I'm not really sure if this is a bug as much as a feature request, but I thought I'd start here.
I noticed that every day dRealty would do a complete listing refresh including all images. Subsequent updates on the same day would only update listings changed that day, as expected. The next day all listings would fail to match based on the hash comparison, and every single listing would be re-downloaded, re-geocoded, and all images re-downloaded. After doing some testing I figured out that the hash value used for thumbprinting listing data was changing every day. Of course it took me dumping the listing array and diffing it between two different days to finally spot what was changing, though I should have seen it much sooner:
< [L_DOM] => 20
< [L_DOMLS] => 20
---
> [L_DOM] => 19
> [L_DOMLS] => 19
I had the the days on market field mapped to an entity field, which I've since removed since it's not needed... However, I believe that since the RETS query used returns all fields available for each listing, and the hash is built on all returned fields (as opposed to only fields that are mapped to an entity field), this is always going to break the update-only-changed functionality, since every since day the DOM field will change on every listing, even though in most cases the rest of the listing data will be untouched from the previous day.

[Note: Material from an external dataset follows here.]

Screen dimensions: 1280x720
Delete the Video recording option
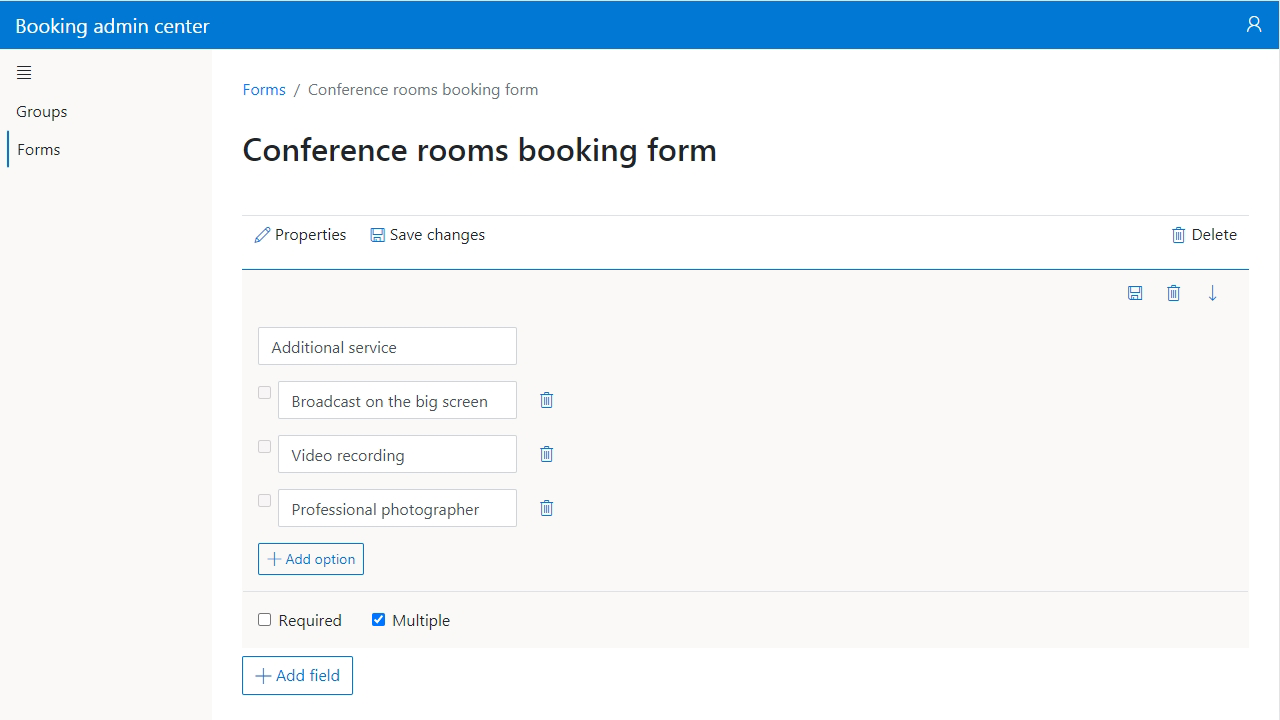click(546, 454)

So, it seems like the there's a couple of possible solutions... One (probably the most correct one, though the hardest) would be to only generate the hash based on RETS fields that are mapped to entity fields. Thus if something changes about the listing that the site doesn't care about, i.e. an unmapped RETS field, then the listing need not be updated. This could have issues with photo updates, though, as the hash is also used to control whether or not photos should be updated... Not sure about that.
The easier solution would be to have a way to manually exclude a specific RETS field from being included in the hash generation. That way we could just exclude DOM (days on market) from that calculation, and the problem would go away. This requires a little more insight on the part of the person setting the site up, but perhaps that could be handled via documentation.

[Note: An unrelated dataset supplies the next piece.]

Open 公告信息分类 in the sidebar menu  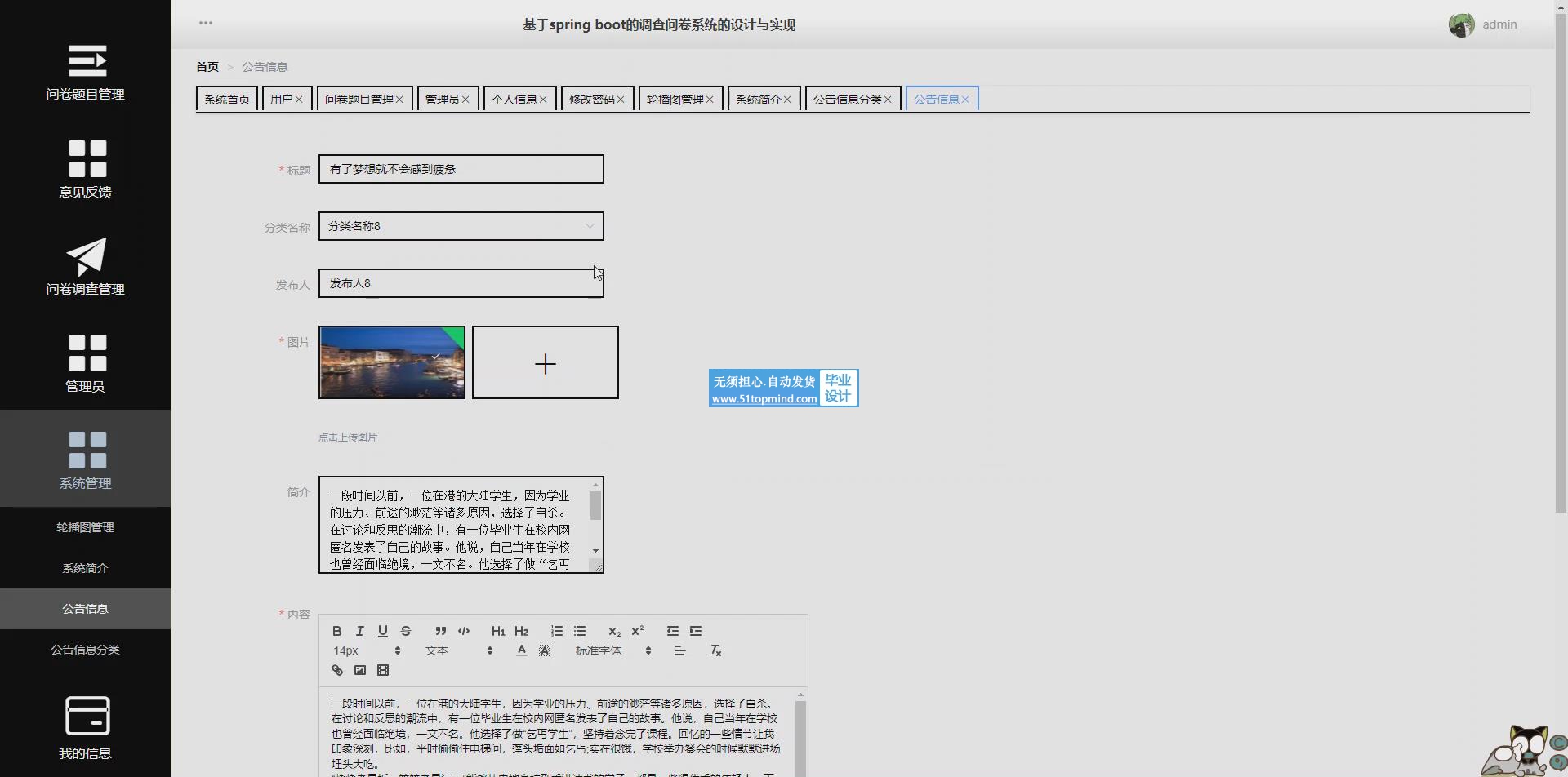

Sorry for the long-winded post, mainly trying to get my thoughts in order ;)
Comments
Comment #1
webavant commentedNice find. I noticed that every listing seemed to be updating too in my limited testing, and I mapped every field I could including days on market, so hopefully that's my issue. I'll update when I test again soon.
Comment #2
camidoo commentedWasn't long winded, and the solution is actually pretty easy, and is how, at one point, the system worked. There is a way to limit the fields returned from the RETS query to just "selected" fields.
By including a field list in the "Select" paramater of the options array passed to the query, i can limit the fields returned to only include the fields that are mapped. I'll add this in tonight and test it out. Additionally i think it is worth mentioning / asking if it's worth including a stop gap to check to see if we should import photos again, in the option section for selecting wether or not to import photos, i think i'll include a config option to select the photo modification field and use it to determine if photo's should be reprocessed.
Same goes with the geocoding, if a property has been geocoded, what are the chances of the address changing and it being needed to geocode again?
Nice Find indeed
Comment #3
stockliasteroid commentedYeah, that's what I was hoping you would say ;). I looked at the query builder, but it wasn't immediately apparent to me as to how/where you could limit the fields returned. That sounds like a perfect solution, though!
As to the photo issue, my MLS does has a special timestamp field for photo_updated_date that's separate from the listing update date, so if I could select that as the means of checking to see if photos need to be updated, that would be awesome! Then we could avoid downloading images when they haven't changed, and the listing data itself has changed.
For geocoding, you're right, it's unlikely to change... Geocoding itself is such a lightweight process I wouldn't be terribly concerned if it does get re-coded as a result of an unrelated update, as on updates we're never going to hit a rate limiter. But I suppose it would be nice to avoid re-coding if possible :).
Comment #4
webavant commentedYou guys are so awesome. I can't wait until I have time to mess with this some more.
Comment #5
stockliasteroid commentedCamidoo-
Any luck on this? Can I help out at all? Let me know if so! I've been watching the repo, but I didn't want to get started on this on my own if you already had made some headway... No biggie either way, just checking in!
Thanks!
Comment #6
kevinquillen commentedComment #7
camidoo commentedEnded up going with this suggestion, as i felt it was the more elegant of the two:
http://drupalcode.org/project/drealty.git/commit/2150c7f
Comment #8
camidoo commentedas far as i'm concerned i have this fixed, if it's giving someone trouble please re-open this issue.